Ta strona została przetłumaczona automatycznie i dokładność tłumaczenia nie jest gwarantowana. Proszę odnieść się do angielska wersja za tekst źródłowy.

Autologiczna szczepionka z komórek dendrytycznych do leczenia pacjentów z przewlekłym zakażeniem HCV

6 lutego 2019 zaktualizowane przez: Alexander A Ostanin, Russian Academy of Medical Sciences

Bezpieczeństwo/skuteczność szczepienia autologicznymi komórkami dendrytycznymi pulsowanymi rekombinowanymi antygenami HCV (Core i NS3) w leczeniu pacjentów z przewlekłym zakażeniem HCV

Usunięcie zakażenia HCV wymaga wczesnej i wieloswoistej odpowiedzi limfocytów T CD8+ ograniczonej do HLA klasy I i limfocytów T CD4+ ograniczonej do klasy II zarówno na strukturalne (rdzeniowe), jak i niestrukturalne białka HCV (NS3, NS4A, NS5A, NS5B). Komórki dendrytyczne (DC) to profesjonalne komórki prezentujące antygen, które łączą wrodzoną i nabytą odpowiedź immunologiczną i odgrywają główną rolę w pobudzaniu, inicjowaniu i podtrzymywaniu silnej odpowiedzi immunologicznej komórek T anty-HCV.

Ogólnym celem tego badania jest ocena bezpieczeństwa, wykonalności i skuteczności klinicznej szczepienia terapeutycznego u pacjentów z genotypem 1 HCV przy użyciu autologicznych DC poddanych pulsacji rekombinowanymi antygenami HCV (Core i NS3).
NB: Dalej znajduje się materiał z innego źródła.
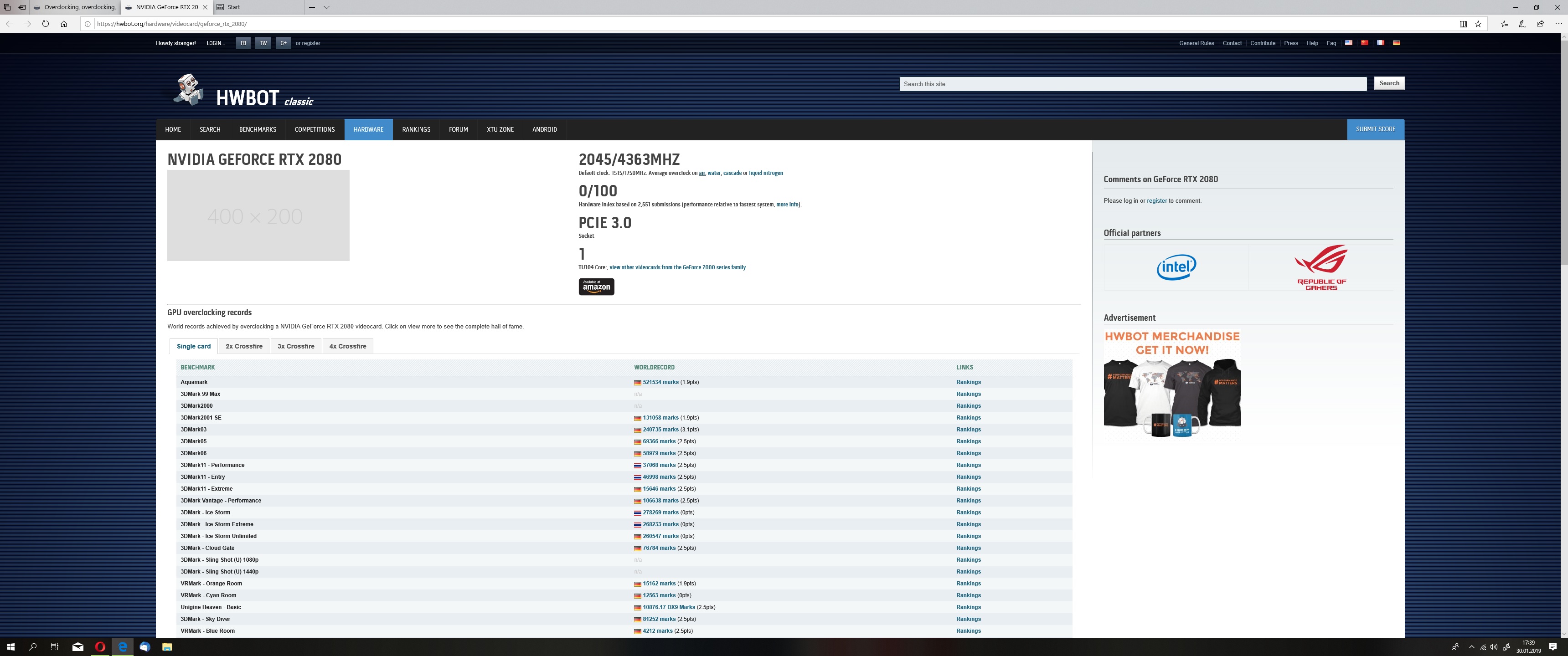Click the FB login button

click(x=243, y=43)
Oczekiwane efekty: Szczepienie DC indukuje swoistą odpowiedź immunologiczną Core/NS3 i zmniejsza miano wirusa u pacjentów z przewlekłym zakażeniem HCV.

Przegląd badań

Status

Zakończony

Warunki

Interwencja / Leczenie

Szczegółowy opis

Wirus zapalenia wątroby typu C (HCV) przewlekle zainfekował około 170 milionów ludzi na całym świecie. Osoby zakażone HCV są narażone na rozwój przewlekłych chorób wątroby, takich jak marskość wątroby i pierwotny rak wątrobowokomórkowy. Szacuje się, że HCV odpowiada za 27% przypadków marskości wątroby i 25% przypadków raka wątrobowokomórkowego na całym świecie. Terapia pacjentów przewlekle zakażonych HCV obejmowała pegylowany interferon alfa i rybawirynę (pegIFN/RBV) i nadal jest to jedyna kombinacja terapeutyczna zatwierdzona przez FDA. Jednak ta terapia jest kosztowna, niespecyficzna, toksyczna i skuteczna tylko u około 50% pacjentów z genotypem 1 HCV.

Wczesna odpowiedź immunologiczna, reprezentowana przez aktywację komórek NK, rozwój energicznych odpowiedzi limfocytów T CD4+ i CD8+ skierowanych przeciwko HCV oraz pojawienie się przeciwciał specyficznych dla HCV, jest montowana przez gospodarza podczas ostrego zakażenia HCV i prowadzi do klirensu od wirusa. Jednak u zdecydowanej większości (≈85%) zakażonych osób HCV powoduje przetrwałą infekcję. Mechanizmy przetrwania HCV pozostają nieuchwytne i są w dużej mierze związane z nieskutecznym usuwaniem wirusa przez układ odpornościowy gospodarza.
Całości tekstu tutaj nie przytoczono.